The executive team from AstraZeneca met this week with the U.K. government to discuss the country leaving the European Union, as its CEO says there are “opportunities” from the so-called Brexit vote as it appears “logical” for the European Medicines Agency (EMA) to leave its current London home after the U.K. pulls out of the union.
In its financials this morning, Pascal Soriot said that, of course, talks with Europe on what Brexit will be haven’t happened yet, so there is still a lot of uncertainty. “But it is logical to assume that the EMA will have to stay in Europe, and that the U.K. will have to have its own agency, but I think here this can work quite well actually, provided that several things happen,” he said on a call.
“One is that the U.K agency works proactively with the EMA […] and work to recognize each other’s approvals. The second would be that the U.K agency would be agile and focused on innovation, as well as new technology and products, and in doing so could actually support the introduction of new technology.”
This echoes the U.K.'s health secretary Jeremy Hunt, who a few weeks' back told a health committee: “The EMA is an EU institution. I think it's likely EU countries will want to move its headquarters outside the U.K."
This comes a few months after fellow U.K. Big Pharma CEO, the out-going Sir Andrew Witty, warned of “tremendous disruption” if the EMA left town.
Sir Andrew was worried that moving the EMA and its 900 staff members from London to another European city post-Brexit will cause upheaval that affects the smooth running of the regulatory machinery.

**ENTRIES SUPPLIED:**
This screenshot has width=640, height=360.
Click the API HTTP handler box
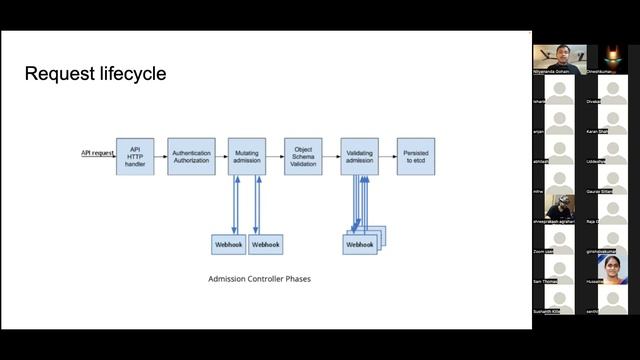tap(135, 156)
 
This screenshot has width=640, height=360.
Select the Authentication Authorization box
tap(191, 156)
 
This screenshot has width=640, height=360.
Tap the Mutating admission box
tap(246, 156)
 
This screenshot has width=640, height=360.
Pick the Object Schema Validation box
tap(303, 156)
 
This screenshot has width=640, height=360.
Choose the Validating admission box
tap(359, 156)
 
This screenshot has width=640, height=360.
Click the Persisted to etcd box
tap(416, 156)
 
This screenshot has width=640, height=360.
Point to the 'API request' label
tap(97, 153)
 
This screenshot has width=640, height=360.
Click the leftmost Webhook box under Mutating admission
tap(228, 243)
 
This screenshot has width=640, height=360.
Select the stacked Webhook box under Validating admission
tap(361, 243)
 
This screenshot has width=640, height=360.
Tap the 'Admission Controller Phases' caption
tap(259, 279)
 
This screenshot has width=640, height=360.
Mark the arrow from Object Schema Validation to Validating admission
tap(331, 156)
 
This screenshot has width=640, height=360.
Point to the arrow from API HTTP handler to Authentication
tap(161, 156)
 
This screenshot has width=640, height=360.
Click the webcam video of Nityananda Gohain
tap(558, 56)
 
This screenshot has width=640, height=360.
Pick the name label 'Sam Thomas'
tap(547, 283)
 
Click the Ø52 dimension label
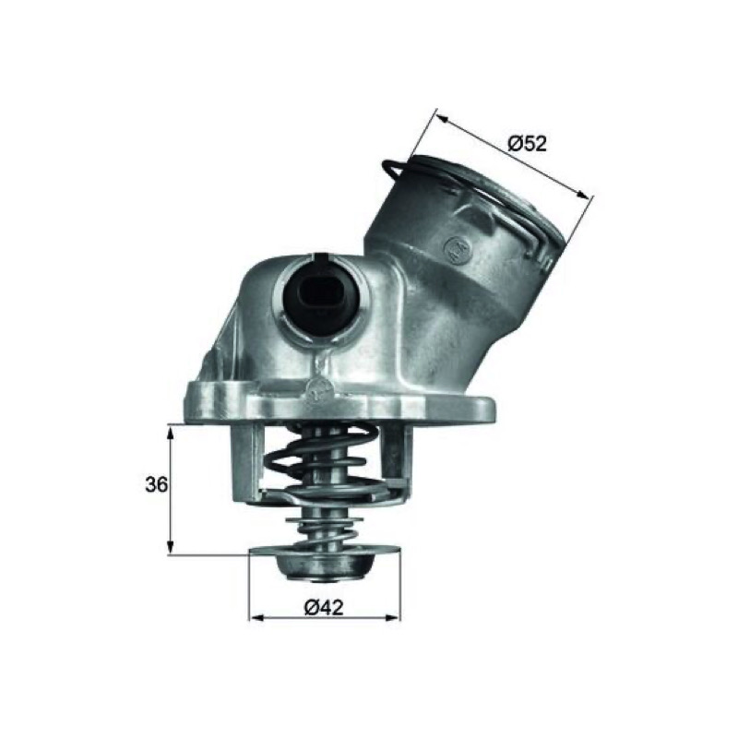click(x=528, y=143)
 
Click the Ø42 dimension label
click(x=324, y=607)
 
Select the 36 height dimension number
click(x=156, y=484)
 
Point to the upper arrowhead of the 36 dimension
click(x=171, y=434)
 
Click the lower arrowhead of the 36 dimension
click(x=171, y=545)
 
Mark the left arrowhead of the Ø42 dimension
click(x=256, y=617)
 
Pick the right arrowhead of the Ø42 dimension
click(x=392, y=617)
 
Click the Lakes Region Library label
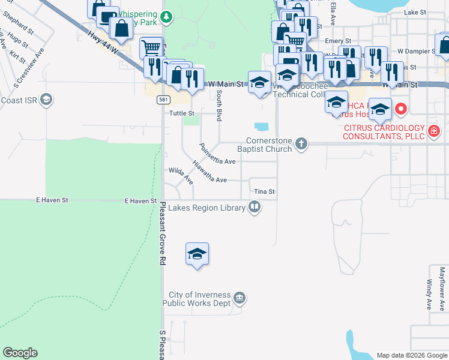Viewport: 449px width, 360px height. [x=206, y=208]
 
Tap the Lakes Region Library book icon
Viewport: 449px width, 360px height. [x=255, y=208]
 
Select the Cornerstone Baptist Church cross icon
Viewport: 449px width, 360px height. [x=301, y=143]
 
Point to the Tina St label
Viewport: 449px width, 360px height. [x=264, y=192]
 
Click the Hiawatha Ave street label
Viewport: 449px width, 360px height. [x=209, y=173]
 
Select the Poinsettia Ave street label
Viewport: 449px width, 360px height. [x=217, y=155]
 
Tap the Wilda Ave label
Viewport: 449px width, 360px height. [x=181, y=175]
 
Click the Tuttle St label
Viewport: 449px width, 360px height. [x=182, y=113]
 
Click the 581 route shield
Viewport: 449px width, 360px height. [x=163, y=99]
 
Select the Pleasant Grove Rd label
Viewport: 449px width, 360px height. [x=162, y=233]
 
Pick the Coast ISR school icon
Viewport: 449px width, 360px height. [x=46, y=100]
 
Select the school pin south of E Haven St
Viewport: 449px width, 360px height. [x=197, y=254]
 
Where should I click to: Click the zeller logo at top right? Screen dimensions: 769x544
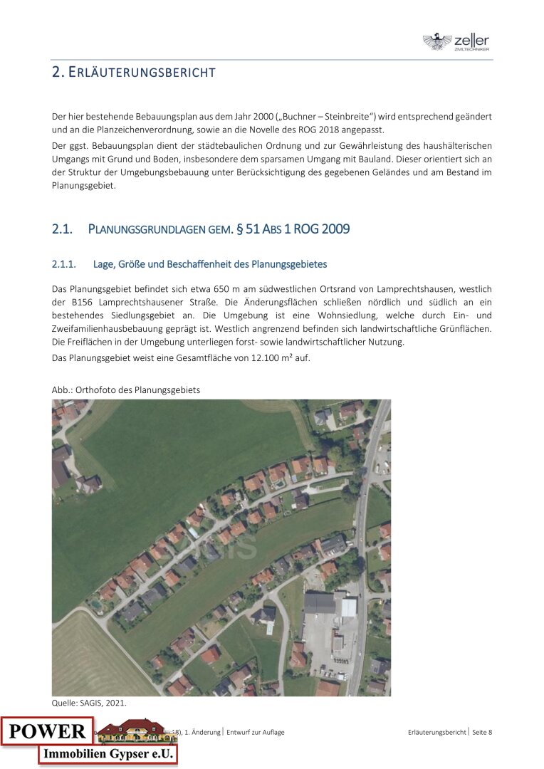(456, 42)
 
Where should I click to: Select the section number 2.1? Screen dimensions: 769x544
(63, 229)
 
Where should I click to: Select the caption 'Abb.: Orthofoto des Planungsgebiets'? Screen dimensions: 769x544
(126, 389)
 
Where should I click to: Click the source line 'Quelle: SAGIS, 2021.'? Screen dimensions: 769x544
(89, 703)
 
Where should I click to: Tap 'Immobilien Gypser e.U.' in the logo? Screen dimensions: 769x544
(108, 754)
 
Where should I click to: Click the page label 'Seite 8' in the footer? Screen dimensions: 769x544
(482, 732)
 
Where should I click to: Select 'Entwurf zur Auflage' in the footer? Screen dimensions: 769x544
(256, 732)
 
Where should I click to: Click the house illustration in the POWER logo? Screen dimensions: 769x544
(128, 730)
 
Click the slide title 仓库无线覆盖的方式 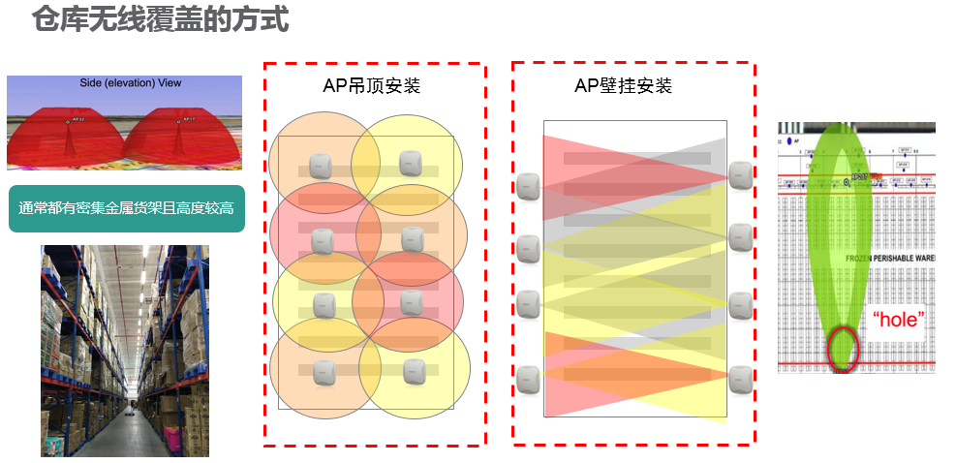(x=160, y=19)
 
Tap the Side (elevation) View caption (x=130, y=83)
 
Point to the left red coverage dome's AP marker (x=69, y=121)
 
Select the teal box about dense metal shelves (x=126, y=208)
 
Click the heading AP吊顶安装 (x=371, y=86)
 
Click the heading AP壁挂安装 (x=623, y=86)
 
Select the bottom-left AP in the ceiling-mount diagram (x=324, y=373)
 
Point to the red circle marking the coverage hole (x=843, y=350)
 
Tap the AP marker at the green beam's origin (x=848, y=181)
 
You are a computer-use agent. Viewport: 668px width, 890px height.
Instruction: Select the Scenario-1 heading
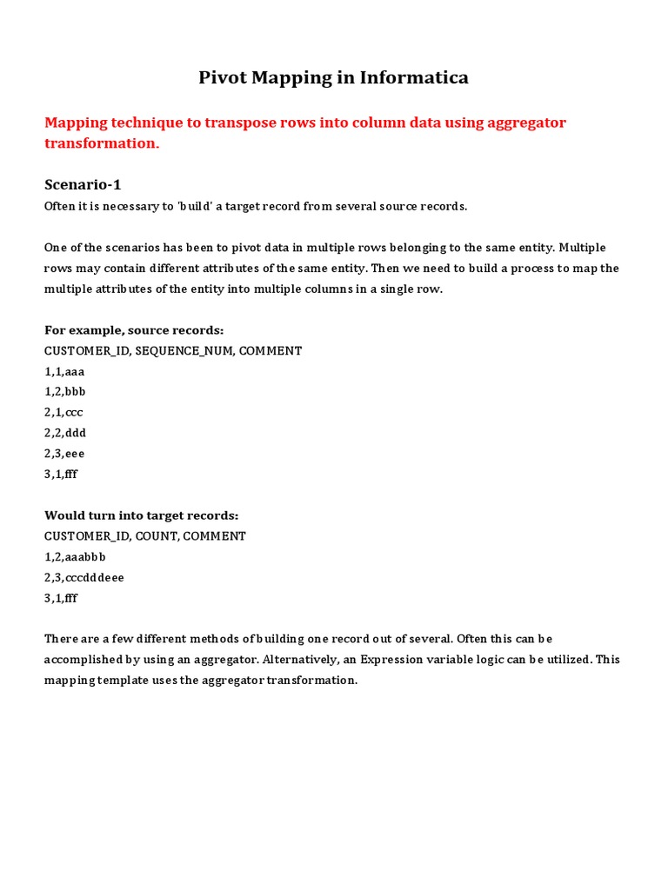[x=89, y=184]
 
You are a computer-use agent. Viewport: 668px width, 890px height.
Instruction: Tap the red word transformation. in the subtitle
[x=102, y=143]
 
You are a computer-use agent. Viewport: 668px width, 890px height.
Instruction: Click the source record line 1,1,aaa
[x=64, y=371]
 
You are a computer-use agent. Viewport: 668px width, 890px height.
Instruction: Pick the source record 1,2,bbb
[x=65, y=391]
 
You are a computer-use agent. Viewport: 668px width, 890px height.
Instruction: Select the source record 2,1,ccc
[x=63, y=412]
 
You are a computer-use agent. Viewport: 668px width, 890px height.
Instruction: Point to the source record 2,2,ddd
[x=65, y=433]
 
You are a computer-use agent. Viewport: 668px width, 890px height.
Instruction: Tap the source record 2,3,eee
[x=64, y=454]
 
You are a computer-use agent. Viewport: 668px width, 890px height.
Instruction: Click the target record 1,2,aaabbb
[x=75, y=556]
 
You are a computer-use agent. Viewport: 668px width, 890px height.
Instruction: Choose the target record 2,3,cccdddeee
[x=84, y=577]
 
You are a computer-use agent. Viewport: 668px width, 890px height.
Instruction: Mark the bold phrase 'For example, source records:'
[x=134, y=330]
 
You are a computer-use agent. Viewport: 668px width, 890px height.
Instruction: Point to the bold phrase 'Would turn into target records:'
[x=141, y=515]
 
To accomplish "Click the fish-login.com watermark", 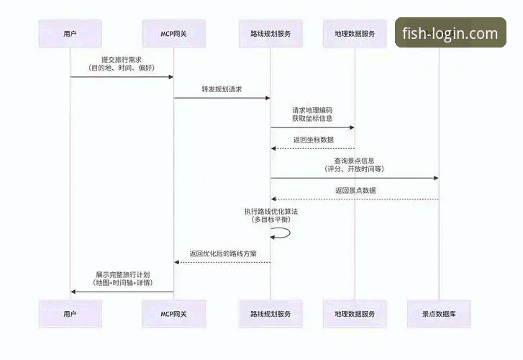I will pyautogui.click(x=450, y=33).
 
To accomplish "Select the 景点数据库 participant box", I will pyautogui.click(x=439, y=314).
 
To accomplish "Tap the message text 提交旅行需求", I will pyautogui.click(x=121, y=59).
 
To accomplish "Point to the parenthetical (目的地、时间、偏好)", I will pyautogui.click(x=121, y=68).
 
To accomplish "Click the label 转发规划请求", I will pyautogui.click(x=222, y=89).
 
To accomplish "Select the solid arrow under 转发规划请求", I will pyautogui.click(x=222, y=98).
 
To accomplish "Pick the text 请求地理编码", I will pyautogui.click(x=312, y=110).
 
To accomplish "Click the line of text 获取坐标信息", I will pyautogui.click(x=312, y=118).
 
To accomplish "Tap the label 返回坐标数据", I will pyautogui.click(x=313, y=140).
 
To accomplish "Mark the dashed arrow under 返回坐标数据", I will pyautogui.click(x=313, y=148).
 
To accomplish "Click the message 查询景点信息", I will pyautogui.click(x=354, y=161).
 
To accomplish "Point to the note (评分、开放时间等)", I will pyautogui.click(x=354, y=168).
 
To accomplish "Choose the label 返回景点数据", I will pyautogui.click(x=355, y=190).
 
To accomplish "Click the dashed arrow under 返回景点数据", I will pyautogui.click(x=355, y=199).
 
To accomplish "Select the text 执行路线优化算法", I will pyautogui.click(x=270, y=211).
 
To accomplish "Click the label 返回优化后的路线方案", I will pyautogui.click(x=223, y=253).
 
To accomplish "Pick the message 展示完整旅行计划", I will pyautogui.click(x=122, y=275).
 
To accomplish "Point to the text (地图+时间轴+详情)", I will pyautogui.click(x=122, y=283).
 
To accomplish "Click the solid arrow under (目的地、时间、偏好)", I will pyautogui.click(x=121, y=77).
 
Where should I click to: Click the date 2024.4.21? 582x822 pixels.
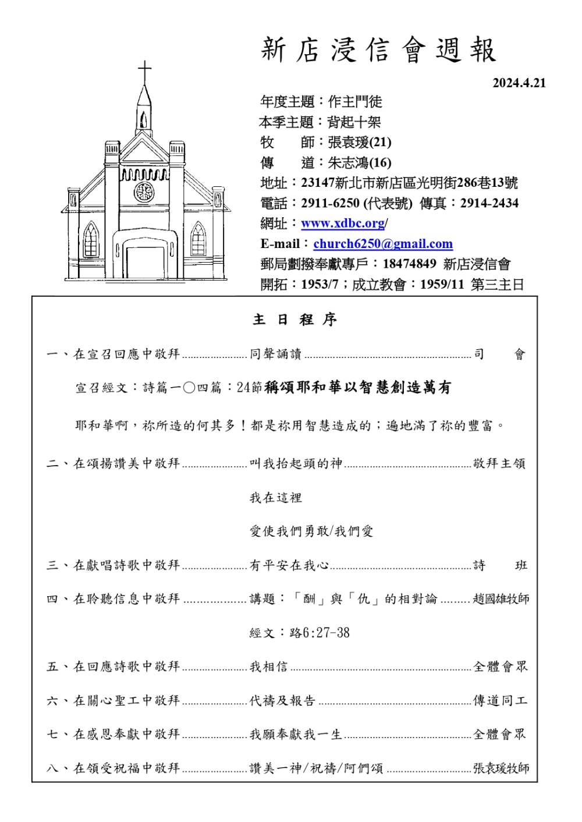click(519, 83)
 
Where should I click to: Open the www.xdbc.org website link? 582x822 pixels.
click(343, 224)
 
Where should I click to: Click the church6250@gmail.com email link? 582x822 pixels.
click(382, 244)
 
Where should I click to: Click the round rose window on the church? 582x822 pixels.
click(144, 192)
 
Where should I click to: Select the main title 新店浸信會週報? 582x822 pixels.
click(378, 50)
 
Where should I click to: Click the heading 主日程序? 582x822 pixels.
click(295, 320)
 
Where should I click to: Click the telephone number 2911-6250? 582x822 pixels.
click(330, 203)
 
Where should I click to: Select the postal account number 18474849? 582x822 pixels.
click(409, 264)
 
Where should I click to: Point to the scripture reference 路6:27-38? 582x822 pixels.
click(320, 633)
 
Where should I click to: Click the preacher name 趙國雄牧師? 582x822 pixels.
click(501, 599)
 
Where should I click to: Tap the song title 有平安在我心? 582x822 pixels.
click(289, 565)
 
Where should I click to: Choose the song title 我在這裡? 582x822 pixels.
click(276, 498)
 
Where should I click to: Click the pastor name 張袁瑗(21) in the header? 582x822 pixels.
click(360, 142)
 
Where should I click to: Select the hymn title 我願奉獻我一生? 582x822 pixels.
click(296, 735)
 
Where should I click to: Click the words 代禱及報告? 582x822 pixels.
click(282, 701)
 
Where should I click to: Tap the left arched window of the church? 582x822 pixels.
click(91, 239)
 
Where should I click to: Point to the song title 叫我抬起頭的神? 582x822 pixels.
click(296, 463)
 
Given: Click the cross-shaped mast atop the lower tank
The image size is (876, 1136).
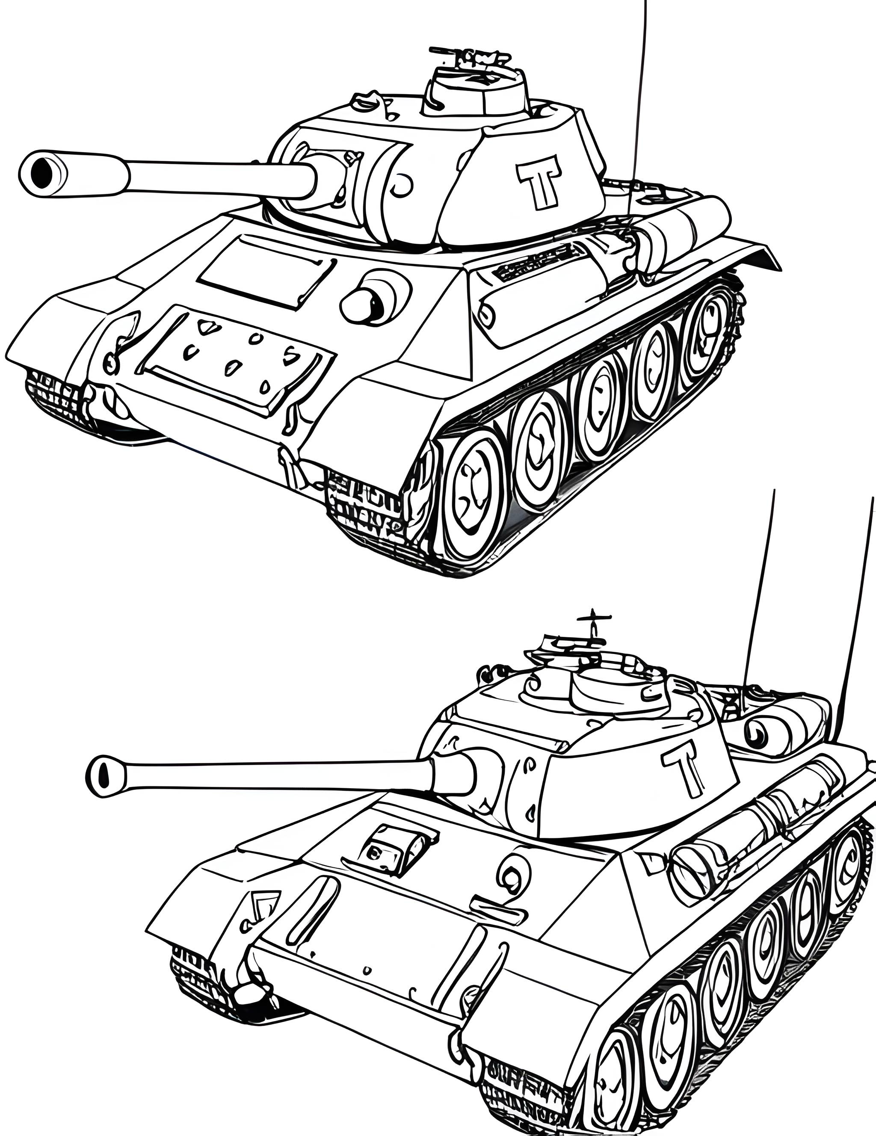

**WORK INSTRUCTION A:**
Reproduce the stretch of the AstraZeneca Brexit article from "This echoes the" through "EMA left town.".
**WORK INSTRUCTION B:**
Keep writing the article about AstraZeneca, Brexit and the European Medicines Agency, picking up after its final sentence.
The records have no connection to the article about AstraZeneca and Brexit.

**ANSWER AREA A:**
This echoes the U.K.'s health secretary Jeremy Hunt, who a few weeks' back told a health committee: “The EMA is an EU institution. I think it's likely EU countries will want to move its headquarters outside the U.K."
This comes a few months after fellow U.K. Big Pharma CEO, the out-going Sir Andrew Witty, warned of “tremendous disruption” if the EMA left town.

**ANSWER AREA B:**
On the impact of Brexit on his company and the industry, Soriot said: “As business people, once a decision has been made, whether you like it internally or not, you have to look for the opportunities and make the best of it.
“And I actually do think there are opportunities for the country, for the industry and for our company [on Brexit], and I think that the [U.K.] government is very committed to developing an industrial policy, and in particular one for life sciences.”
He said there have been in recent weeks statements on R&D as well as investment from the government in academic science that are all positives, and financial commitments in the manufacturing sector.
“This is important,” he says, “and I can tell you the industry, and us as a company, we have had very rich dialogue with the government as recently as this week. There is a very good and very strong, collaborative spirit, and from our point of view in the science and regulatory sense, I think we can do great things.”